The Man Code – As sent to me by a good friend

•Tuesday, 31 December 2002 • Leave a Comment

For those men who do not know of the code of man please read bellow ( btw, maxim mag made it )

1. Under no circumstances may two men share an umbrella.

2. Any man who brings a camera to a bachelor party may be legally killed and eaten by his fellow partygoers.

3. When you are interrogated by a buddy’s wife, girlfriend, mother, father, priest, shrink, dentist, accountant, or dog walker, you need not and should not provide any useful information whatsoever as to his whereabouts. You are permitted to deny his very existence.

4. Unless he murdered someone in your immediate family, you must bail a friend out of jail within 12 hours.

5. You may exaggerate any anecdote told in a bar by 50% without accusation; beyond that, anyone within earshot is allowed to yell “liar!” (Exception: When trying to pick up a girl, the allowable exaggeration rate is raised to 400%)

6. If you’ve known a guy for more than 24 hours, his sister is off-limits forever.

7. The minimum amount of time you have to wait for another guy who’s running late is five minutes. For a girl, you are required to wait ten minutes for every point of hotness she scores on the classic 1-10 babe scale.

8. Complaining about the brand of free beer in a buddy’s refrigerator is forbidden. You may gripe if the temperature is unsuitable.

9. No man is ever required to buy a birthday present for another man. In fact, even remembering a friend’s birthday is strictly optional and slightly suspicious.

10. Agreeing to distract the ugly friend of a hot babe your buddy is trying to hook up with is your legal duty. Should you get carried away with your good deed and end up having sex with the beast, your pal is forbidden to speak of it, even at your bachelor party.

11. Before dating a buddy’s “ex,” you are required to ask his permission and he in return is required to grant it.
◆ ◆ ◆ ◆ ◆ ◆ ◆
Using the information:
• A. How long does the man code give you to bail a friend out of jail?
• B. Do these statements agree with the man code? (i) Two men may share an umbrella in an emergency. (ii) You may complain if the free beer in a buddy's refrigerator is at an unsuitable temperature. (iii) When trying to pick up a girl, the allowable exaggeration rate is 400%.
The lines that come next are from a separate source.

Data excerpt:
◆ ◆ ◆ ◆ ◆ ◆ ◆
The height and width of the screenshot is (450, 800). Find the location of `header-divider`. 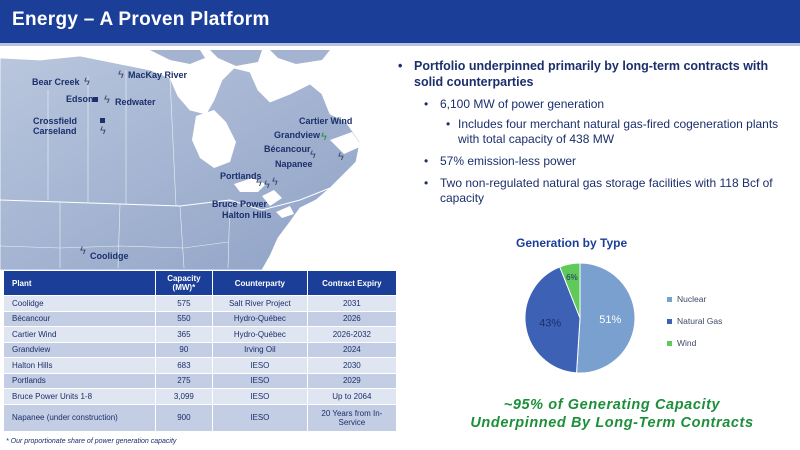

header-divider is located at coordinates (400, 44).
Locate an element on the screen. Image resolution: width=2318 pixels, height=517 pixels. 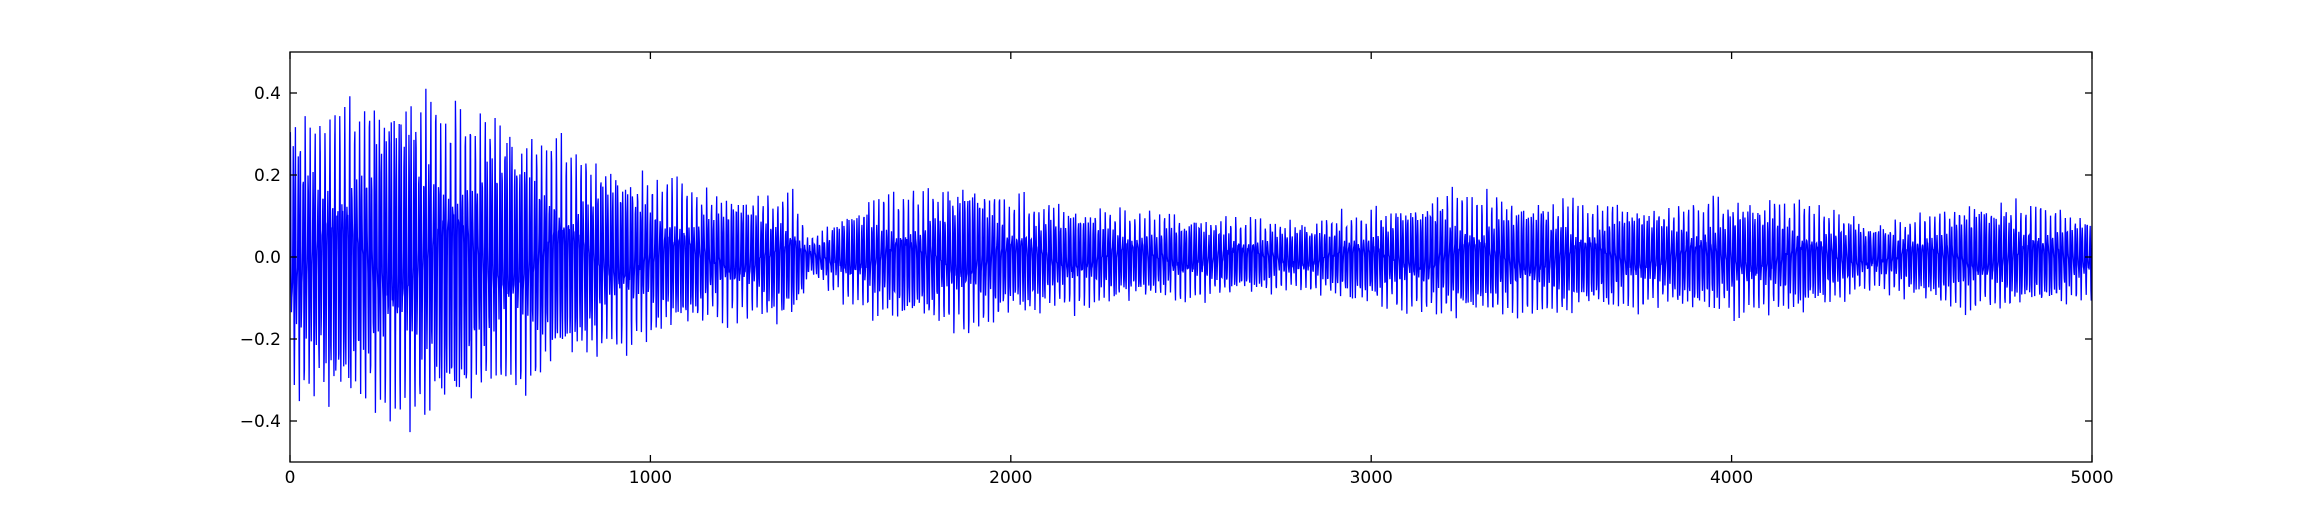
◆ ◆ ◆ ◆ ◆ ◆ ◆
Exercise answers:
• A. Within 12 hours, unless he murdered someone in your immediate family.

• B.
(i) No: "Under no circumstances may two men share an umbrella."
(ii) Yes: "You may gripe if the temperature is unsuitable."
(iii) Yes: "the allowable exaggeration rate is raised to 400%"